◆ **DATA EXCERPTS**:
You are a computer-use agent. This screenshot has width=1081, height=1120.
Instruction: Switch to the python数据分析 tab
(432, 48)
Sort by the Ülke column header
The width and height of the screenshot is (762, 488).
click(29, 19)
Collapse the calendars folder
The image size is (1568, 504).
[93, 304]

* * *

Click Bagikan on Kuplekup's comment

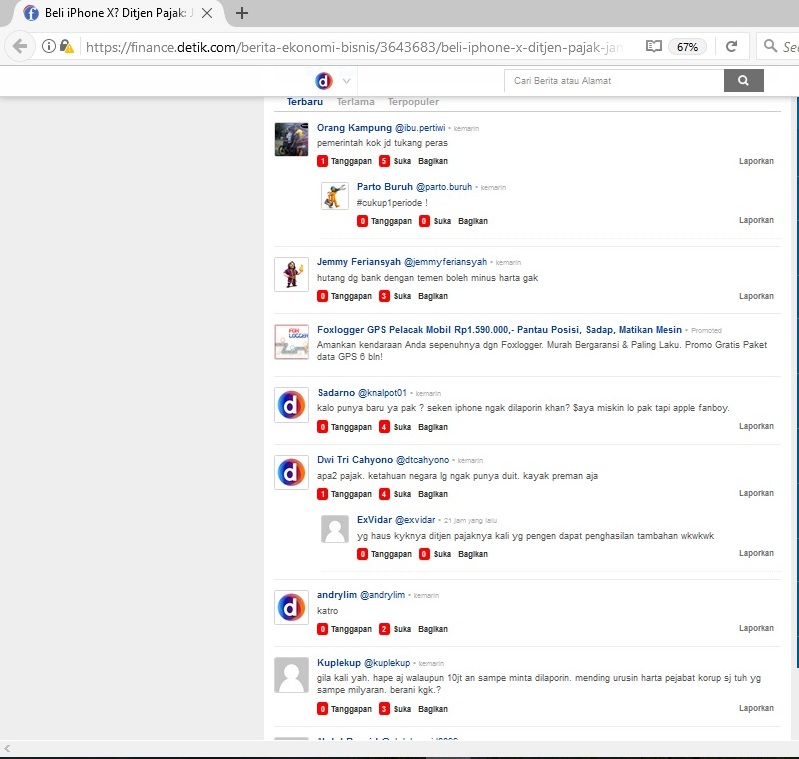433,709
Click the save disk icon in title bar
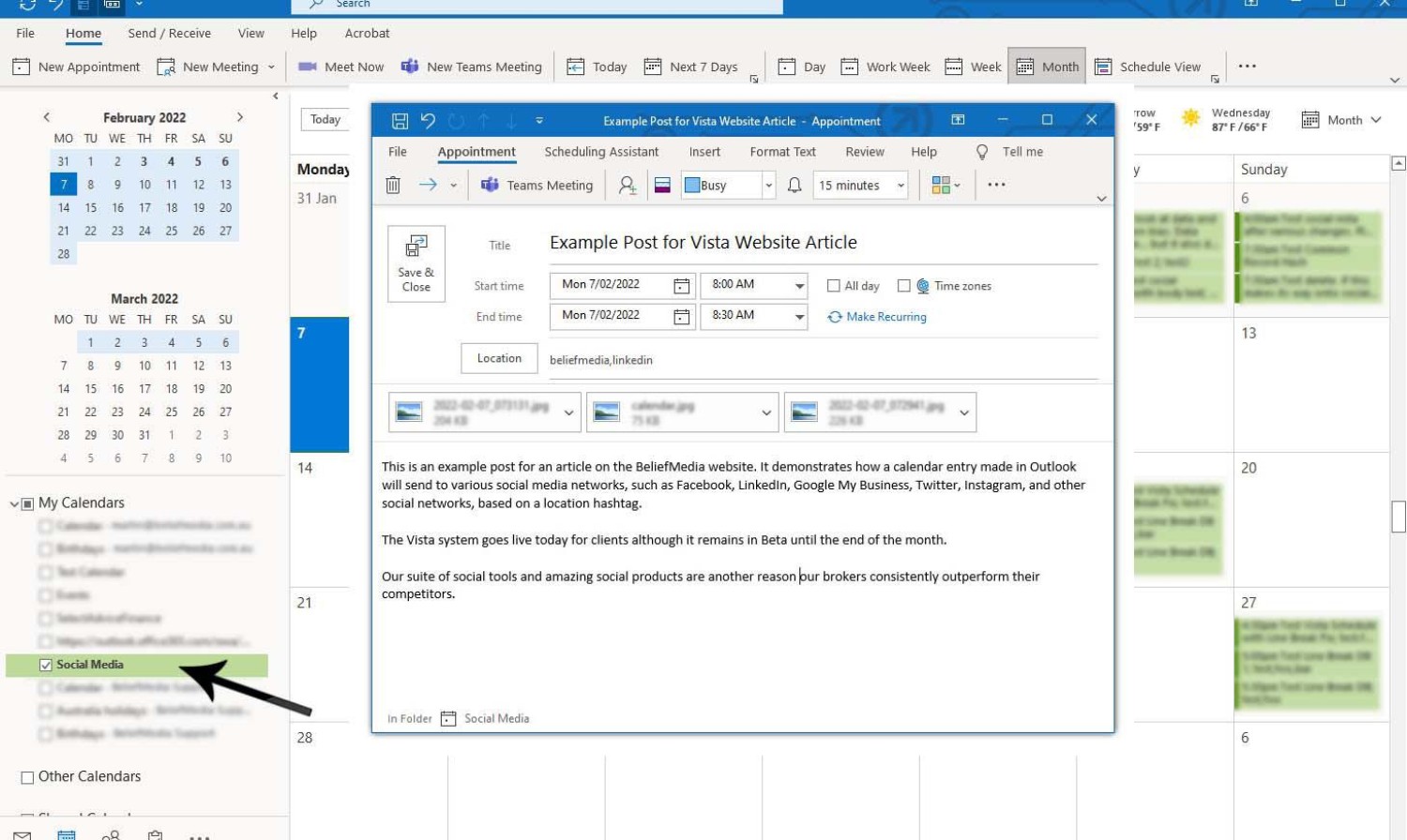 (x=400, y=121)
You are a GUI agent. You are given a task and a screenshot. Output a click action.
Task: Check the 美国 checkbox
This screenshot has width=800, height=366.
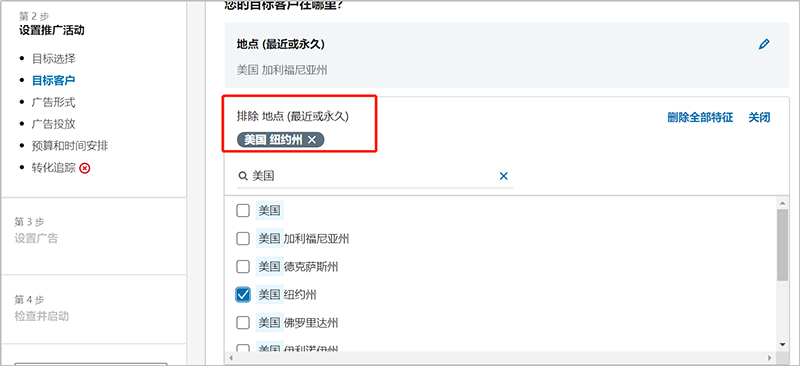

◆ **INSTRUCTIONS FOR THE TASK**: Wherever the string "This" occurs in the data, copy the line that holds it.

◆ **TASK RESPONSE**:
You are a computer-use agent. This screenshot has width=1081, height=1120.
This screenshot has width=800, height=366.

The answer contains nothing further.